Despite broad consensus that Cuyahoga County’s bail system is in desperate need of reform, early bit of momentum from elected officials fizzled in 2020. Aside from pilot pretrial program at the Cleveland municipal level in which Judge Michelle Earley integrated call and text reminders of court dates and no jail time for the majority of low-level, non-violent offenses, little progress was made. With more than 60% of the felony charges in the common pleas court fed from the other 13 municipalities, the lack of county-wide solutions or meaningful coordination by county stakeholders means the cash bail system continues to deprive thousands of residents of freedom well before their court date.

In early 2020, the Northeast Ohio Action Team, an organizing arm of the ACLU of Ohio in Cleveland, embarked on a campaign to transform local pretrial policies. We continuously heard of chronic mismanagement of the jail and the flagrant injustices emblematic of most people’s recounts of their experiences behind Justice Center walls, and we learned the price of imprisonment extends far beyond the money spent to hold someone in jail. For those released on personal recognizance (simply a written guarantee to show up to court), GPS surveillance in the form of an electronic ankle monitor is frequently assigned. We heard from those saddled by exorbitant costs of monitoring ($8 per day or $56 per week) and other conditions assigned often without any relevance to the case or individual circumstances.

Electronic monitoring starves one’s access to justice, legal resources, and due process. Similar to pretrial detention, individuals subject to this type of intrusive surveillance are more likely to take a plea to be released from their monitors. Small violations of the rules of the program, which may be a result of tech failures like losing a signal, can land a loved one back in jail or affect final sentencing decisions. It underlines the point we all instinctively know: the nature of surveillance-based conditioning ultimately sets up people to fail.

Electronic monitoring is a jail of a different form. One that reinforces the embedded racism of Cleveland’s criminal legal system while parasitically expanding policing into our county’s Black, brown, and working-class communities.

To send a clear message to Administrative Judge Sheehan, we sought to demonstrate the broad constituent support for clear and improved pretrial policies.
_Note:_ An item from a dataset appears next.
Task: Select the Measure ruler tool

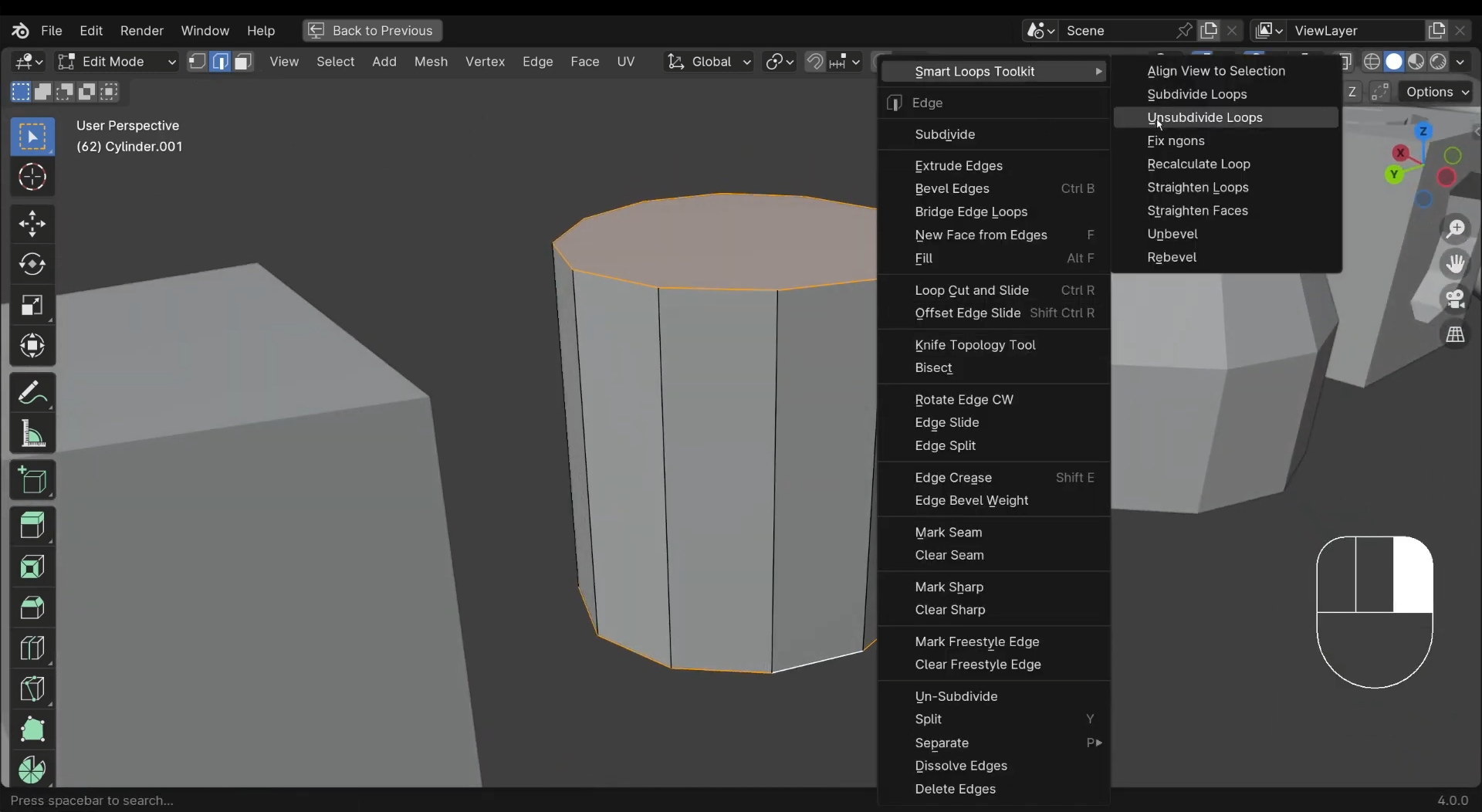Action: (32, 435)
On Friday, December 11th  Northeast Ohio Action Team concluded this local campaign when we ‘virtually dropped’ the 1,000+ petitions from Cuyahoga County residents urging Judge Sheehan to usher in an era of bail reform once and for all.

We need redemptive reforms while exploring all possibilities of release before considering electronic monitoring as the default. The ACLU of Ohio has called for procedural safeguards for setting bail, speedy bail determinations, and wider access to services and supports to ensure court reappearance – models already proven successful by the Bail Project. Pretrial services should help people return to court, rather than create a system of control akin to parole or probation.

We need decarceration as the new norm for Cuyahoga County, a county whose officials have a distinct responsibility to safely reduce the number of people in jail after decades of operational mismanagement, constitutional violations, and deteriorating jail conditions that continue to take lives behind bars.

At the start of the pandemic, the county saw massive jail reductions through the expansion of cite-and-release policies (officers giving citations for low-level, nonviolent offenses instead of jail time) and the release of some pretrial defendants via written guarantee they return to court. These early efforts both halted the spread of COVID-19 and garnered national praise. However, the county’s decision to offer mass plea hearings – a move intended as a means to accelerate court processing – still left defendants pressured to take a guilty plea as a means to leave a jail cell on the verge of a COVID-outbreak.

Cuyahoga County criminal legal system deserves reformation, or transformation, that lasts longer than a season.